Keep in mind, even though the employee has left, there’s this little piece of the Administrative Leave Act of 2016 (part of the 2017 NDAA) dealing with investigative leave that says if an employee quits during an investigation, the formerly employing agency should complete its investigation, then forward any adverse conclusions to the new agency for inclusion in the employee’s OPF. The former agency will have to notify the employee and then deal with any appeal, and as far as we can tell this issue has never been litigated.
When it comes to imposing discipline, however, that decision must be made by the new agency.
The employee now works at X agency, so he is controlled by X agency’s rules and regulations. And no agency regulations in the history of our great country allow some other agency to discipline employees other than its own. The former agency, call it Y, can inform agency X of its findings and recommend to management at X that the employee be disciplined. If X refuses to discipline, then the management at Y can go up the chain of command to the President and have him order X to discipline. The power to discipline employees is vested in the president (5 USC 301, et seq) and he can delegate that authority downward to his respective department heads. It’s all up to him.
In summary, the authority to discipline is vested in the employing agency, not the formerly employing agency. The old agency can recommend, but that’s about it, UNLESS…
If agency Y doesn’t mind taking political heat, they can report the matter to the IG of agency X, just like anybody can, by dropping a dime on employee misconduct.
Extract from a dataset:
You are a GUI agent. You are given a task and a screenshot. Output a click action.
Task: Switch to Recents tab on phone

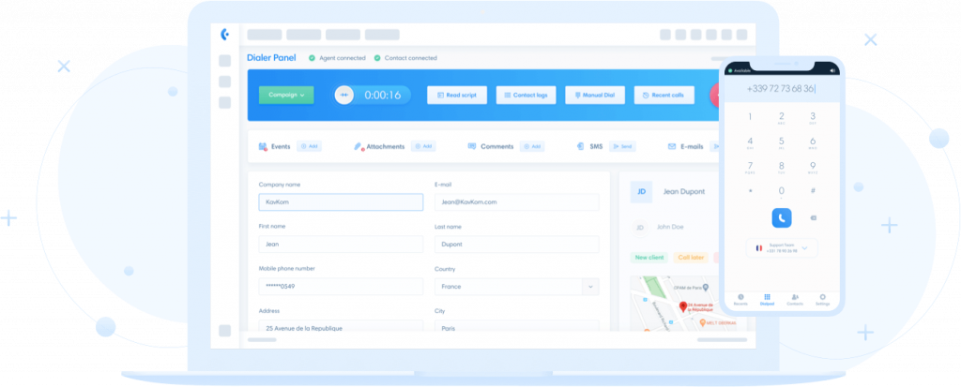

[Wiley Note: Several years ago, while riding with a chatty Uber driver, he asked me what I did for a living. I told him that I helped government agencies fire people who do bad things. He paused a second, and then asked, “Do these agencies contact you for help, or do you just go around DC looking for bad government employees you can fire?” There are a lot of days, my friends, that I wish that the second option had been the right answer.]